UIC researchers, led by Asrar Malik, Shweppe Family Distinguished Professor and head of pharmacology, found they could trigger the cell-tightening mechanism in mice using a small molecule, called Fg4497. Mice that were exposed to an infectious agent that causes fluid to enter the lungs had higher rates of survival and less fluid accumulation than mice not treated with the compound.
The findings are reported in the Journal of Clinical Investigation.
ARDS is fatal in approximately half of all cases. The current standard treatment is supportive care, such as artificial ventilation. Few therapies are able to successfully reverse the fluid leakage.

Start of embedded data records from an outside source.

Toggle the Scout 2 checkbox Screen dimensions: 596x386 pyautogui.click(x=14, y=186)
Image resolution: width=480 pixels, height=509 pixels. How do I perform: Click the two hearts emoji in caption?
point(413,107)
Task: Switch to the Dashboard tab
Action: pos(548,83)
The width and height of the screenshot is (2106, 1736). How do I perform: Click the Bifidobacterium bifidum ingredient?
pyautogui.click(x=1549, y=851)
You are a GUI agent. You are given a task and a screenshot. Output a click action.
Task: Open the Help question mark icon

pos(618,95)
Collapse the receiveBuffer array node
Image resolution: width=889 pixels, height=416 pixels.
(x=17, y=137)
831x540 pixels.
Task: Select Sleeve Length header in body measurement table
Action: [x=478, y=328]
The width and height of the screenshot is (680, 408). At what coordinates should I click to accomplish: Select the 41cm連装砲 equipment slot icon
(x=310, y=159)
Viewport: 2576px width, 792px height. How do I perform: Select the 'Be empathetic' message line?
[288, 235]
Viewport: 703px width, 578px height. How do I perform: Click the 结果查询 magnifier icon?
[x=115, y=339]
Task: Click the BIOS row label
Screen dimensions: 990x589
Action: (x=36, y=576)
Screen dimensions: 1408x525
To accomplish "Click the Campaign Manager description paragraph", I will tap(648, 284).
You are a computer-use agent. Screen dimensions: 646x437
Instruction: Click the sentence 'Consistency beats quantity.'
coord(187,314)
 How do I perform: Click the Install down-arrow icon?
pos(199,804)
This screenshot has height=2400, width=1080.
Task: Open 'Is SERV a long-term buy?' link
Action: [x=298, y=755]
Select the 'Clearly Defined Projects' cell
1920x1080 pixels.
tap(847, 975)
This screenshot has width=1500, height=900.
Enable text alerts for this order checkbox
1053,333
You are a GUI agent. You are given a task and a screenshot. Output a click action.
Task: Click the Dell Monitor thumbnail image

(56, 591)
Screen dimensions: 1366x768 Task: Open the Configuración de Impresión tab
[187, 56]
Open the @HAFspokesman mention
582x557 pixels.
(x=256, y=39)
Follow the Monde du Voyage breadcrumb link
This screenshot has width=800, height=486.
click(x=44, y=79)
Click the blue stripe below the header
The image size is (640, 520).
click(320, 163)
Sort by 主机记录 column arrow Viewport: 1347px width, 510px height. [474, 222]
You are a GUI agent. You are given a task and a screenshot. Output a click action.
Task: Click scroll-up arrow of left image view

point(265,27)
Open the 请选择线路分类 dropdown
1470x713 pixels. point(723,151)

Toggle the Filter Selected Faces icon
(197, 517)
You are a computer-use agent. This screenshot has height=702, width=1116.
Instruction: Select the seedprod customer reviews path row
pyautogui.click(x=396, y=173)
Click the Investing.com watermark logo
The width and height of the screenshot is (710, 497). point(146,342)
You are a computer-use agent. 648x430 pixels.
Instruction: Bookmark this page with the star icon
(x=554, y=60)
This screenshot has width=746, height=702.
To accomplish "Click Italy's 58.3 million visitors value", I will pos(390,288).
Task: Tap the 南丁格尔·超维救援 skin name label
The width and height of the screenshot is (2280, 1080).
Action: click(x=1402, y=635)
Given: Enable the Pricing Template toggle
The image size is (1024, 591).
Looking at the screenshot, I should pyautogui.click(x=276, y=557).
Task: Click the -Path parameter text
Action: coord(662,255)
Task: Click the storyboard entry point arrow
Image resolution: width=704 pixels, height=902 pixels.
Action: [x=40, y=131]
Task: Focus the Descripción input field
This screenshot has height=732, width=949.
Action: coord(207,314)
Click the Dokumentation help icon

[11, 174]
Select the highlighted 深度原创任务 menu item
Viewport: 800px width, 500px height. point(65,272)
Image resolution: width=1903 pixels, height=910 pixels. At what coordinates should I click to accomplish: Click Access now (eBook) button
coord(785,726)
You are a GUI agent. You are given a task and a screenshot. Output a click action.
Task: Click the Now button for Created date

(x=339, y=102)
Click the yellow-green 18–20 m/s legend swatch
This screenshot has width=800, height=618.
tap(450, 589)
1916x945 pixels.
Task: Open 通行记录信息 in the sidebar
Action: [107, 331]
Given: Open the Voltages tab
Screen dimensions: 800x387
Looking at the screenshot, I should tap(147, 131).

“In ARDS, our body’s own immune response becomes a major problem,” says Dr. Jalees Rehman, associate professor of pharmacology and medicine in the UIC College of Medicine and one of the lead authors of the study.
As part of the body’s normal, healthy immune response to infection, the barrier formed by blood vessel cells temporarily loosens, allowing white blood cells to exit the bloodstream and attack the invading bacteria or virus, Rehman said.
However, in certain cases of severe pneumonia or bloodstream infections, the barrier is not properly restored, he said. Persistent leakiness is especially problematic in the lung. Patients with ARDS are often placed on artificial ventilators and given supplemental oxygen.
“It’s a vicious cycle of inflammation and leakiness of the lung blood vessels that is very hard to control,” Rehman said. “It’s as if the lung is drowning in its body’s own fluids. Being able to prevent this by stabilizing and restoring the integrity of the blood vessel barrier could help save lives.”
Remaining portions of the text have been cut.